Portes s’est dit « encouragé » par les chiffres récents sur les demandes de visa. Celles-ci ont montré que la migration qualifiée en provenance de pays non membres de l’UE avait retrouvé les niveaux d’avant Covid au premier semestre 2021, avec une utilisation particulièrement élevée d’un itinéraire pour les travailleurs de la santé qui était moins cher et plus simple qu’auparavant.

Mais les nouveaux flux en provenance de l’UE sont très faibles. Même s’ils reprennent au fil du temps, il semble peu probable qu’ils retrouvent les niveaux d’avant le Brexit, ou que la migration en provenance du reste du monde comble le vide.
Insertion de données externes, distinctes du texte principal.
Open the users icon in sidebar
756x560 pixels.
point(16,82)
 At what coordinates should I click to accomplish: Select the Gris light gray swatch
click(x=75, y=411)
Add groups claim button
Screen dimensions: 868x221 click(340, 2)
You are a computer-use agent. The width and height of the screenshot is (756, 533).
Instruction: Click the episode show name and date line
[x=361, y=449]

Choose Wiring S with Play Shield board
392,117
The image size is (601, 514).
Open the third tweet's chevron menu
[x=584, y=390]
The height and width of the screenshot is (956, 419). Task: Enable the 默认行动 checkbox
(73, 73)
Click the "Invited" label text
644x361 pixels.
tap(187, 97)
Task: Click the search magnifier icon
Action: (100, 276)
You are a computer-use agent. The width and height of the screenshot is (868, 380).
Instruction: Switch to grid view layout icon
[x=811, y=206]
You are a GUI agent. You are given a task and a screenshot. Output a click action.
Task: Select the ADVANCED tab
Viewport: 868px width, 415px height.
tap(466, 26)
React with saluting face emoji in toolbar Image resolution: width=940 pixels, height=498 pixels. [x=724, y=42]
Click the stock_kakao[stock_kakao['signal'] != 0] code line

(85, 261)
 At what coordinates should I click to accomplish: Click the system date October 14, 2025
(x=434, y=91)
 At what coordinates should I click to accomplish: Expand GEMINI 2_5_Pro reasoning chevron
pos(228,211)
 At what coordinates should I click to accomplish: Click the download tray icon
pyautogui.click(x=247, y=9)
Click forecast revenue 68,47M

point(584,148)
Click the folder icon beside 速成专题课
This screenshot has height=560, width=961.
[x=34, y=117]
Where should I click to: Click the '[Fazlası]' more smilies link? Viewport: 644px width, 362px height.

Jusqu’à présent, la décision du gouvernement de mettre fin à la libre circulation après le Brexit avait poussé la migration vers le bas de la liste des préoccupations des électeurs.

Un sondage publié par British Future, un groupe de réflexion axé sur la diversité, a montré que le nombre de personnes qui souhaitaient une migration réduite à son plus bas niveau depuis 2015, avec le contenu majoritaire pour les entreprises à embaucher à l’étranger pour tout poste difficile à pourvoir au Royaume-Uni .

Diagramme à barres de Le gouvernement devrait-il autoriser les employeurs à recruter à l'étranger?  (%) montrant que l'opinion publique britannique n'est pas totalement alignée sur la politique migratoire du gouvernement

Mais alors que les problèmes de chaîne d’approvisionnement font monter les prix dans les magasins, les électeurs pourraient bientôt se demander comment les restrictions d’immigration du gouvernement les ont aidés.

Sumption a déclaré que même si le nouveau régime pourrait imposer de grands changements à certaines industries, il ferait probablement peu de différence pour l’emploi ou les salaires dans l’ensemble de l’économie, ou l’état des finances publiques.

Portes a déclaré que les nouvelles restrictions « nous rendront en moyenne un peu plus pauvres et moins productifs, avec des gagnants et des perdants par secteur ».

Mais certains soupçonnent que même l’ajustement sectoriel pourrait, en fin de compte, être inférieur à ce que les employeurs craignent. « J’ai toujours pensé que si le gouvernement mettait fin à la libre circulation avec l’UE, cela ne ferait qu’augmenter le nombre de visas ailleurs », a déclaré Frances O Grady, secrétaire générale du TUC, ajoutant : « Attendons de voir ».